BRANO PROPOSTO -

┄┄┄┄┄┄┄┄┄┄┄┄┄┄┄┄┄┄┄┄

Tutto parte da una semplice conversazione. Può sembrare banale, ma è molto importante instaurare un rapporto con le persone ritratte in cui ci si pone allo stesso livello. L’empatia è una qualità indispensabile per far si che chi abbiamo avanti possa sentirsi liberə di mostrarsi in tutta la sua autenticità ma ciò che più incide è la reciprocità nello scambio di sensazioni, esperienze vissute, idee e opinioni. Nell’atto fotografico co-esisto assieme al soggetto ritratto con quelle che sono le mie insicurezze, esperienze di vita e mostrarle apertamente crea un meccanismo di riconoscimento nell’altrə che spinge le persone a fidarsi. Non esistono gerarchie di ruoli ma solo uno sguardo ampio, un sentire comune.
10. Quali altri temi sociali o culturali pensi siano importanti da esplorare attraverso l’arte fotografica?

┄┄┄┄┄┄┄┄┄┄┄┄┄┄┄┄┄┄┄┄

COSA FARE -
• a. Le affermazioni seguenti concordano con il brano sul ritratto fotografico? Per ciascuna rispondi sì o no e cita tra virgolette le parole del brano che lo stabiliscono.
(i) L'empatia è considerata una qualità indispensabile.
(ii) Nell'atto fotografico esistono gerarchie di ruoli ben definite.
(iii) Tutto parte da una lunga preparazione tecnica.
• b. Che cosa dice il brano sul ritratto fotografico a proposito di questi punti? Rispondi in breve, una riga per domanda.
(i) Da che cosa parte tutto?
(ii) Che cosa incide di più nel rapporto con le persone ritratte?
(iii) Che cosa crea nell'altrə un meccanismo di riconoscimento?
• c. Puoi ricopiare parola per parola il tratto del brano sul ritratto fotografico che va da "Tutto parte da" fino a "attraverso l’arte fotografica?"?

DATI FORNITI -

┄┄┄┄┄┄┄┄┄┄┄┄┄┄┄┄┄┄┄┄

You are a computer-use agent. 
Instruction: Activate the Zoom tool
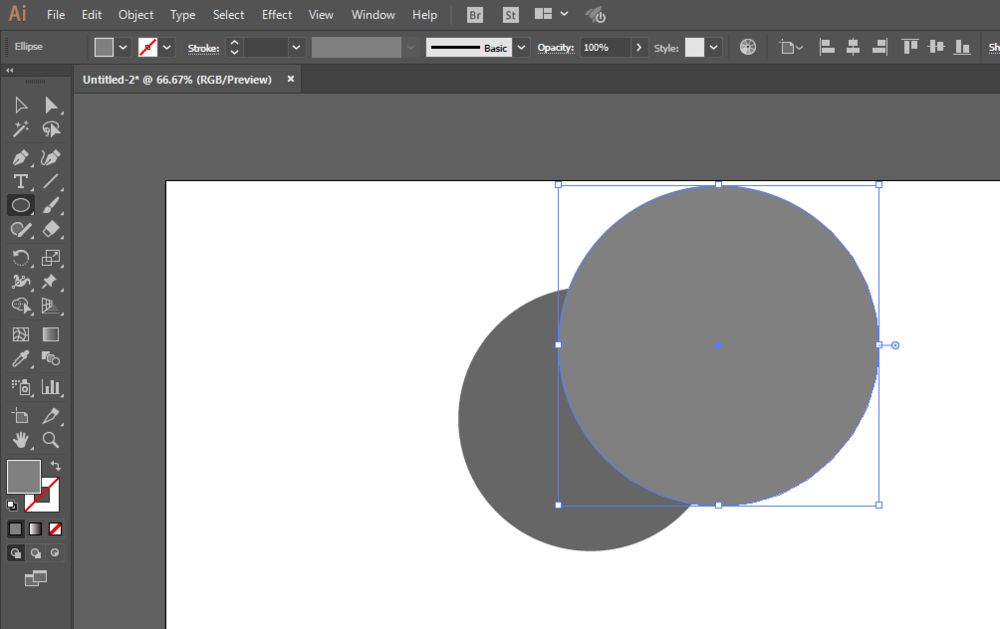coord(50,440)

┄┄┄┄┄┄┄┄┄┄┄┄┄┄┄┄┄┄┄┄

SOLUZIONI DEGLI ESERCIZI -
• a.
(i) Sì: "L’empatia è una qualità indispensabile"
(ii) No: "Non esistono gerarchie di ruoli ma solo uno sguardo ampio, un sentire comune."
(iii) No: "Tutto parte da una semplice conversazione."

• b.
(i) Da una semplice conversazione.
(ii) La reciprocità nello scambio di sensazioni, esperienze vissute, idee e opinioni.
(iii) Mostrare apertamente le proprie insicurezze ed esperienze di vita.

• c.
Tutto parte da una semplice conversazione. Può sembrare banale, ma è molto importante instaurare un rapporto con le persone ritratte in cui ci si pone allo stesso livello. L’empatia è una qualità indispensabile per far si che chi abbiamo avanti possa sentirsi liberə di mostrarsi in tutta la sua autenticità ma ciò che più incide è la reciprocità nello scambio di sensazioni, esperienze vissute, idee e opinioni. Nell’atto fotografico co-esisto assieme al soggetto ritratto con quelle che sono le mie insicurezze, esperienze di vita e mostrarle apertamente crea un meccanismo di riconoscimento nell’altrə che spinge le persone a fidarsi. Non esistono gerarchie di ruoli ma solo uno sguardo ampio, un sentire comune.
10. Quali altri temi sociali o culturali pensi siano importanti da esplorare attraverso l’arte fotografica?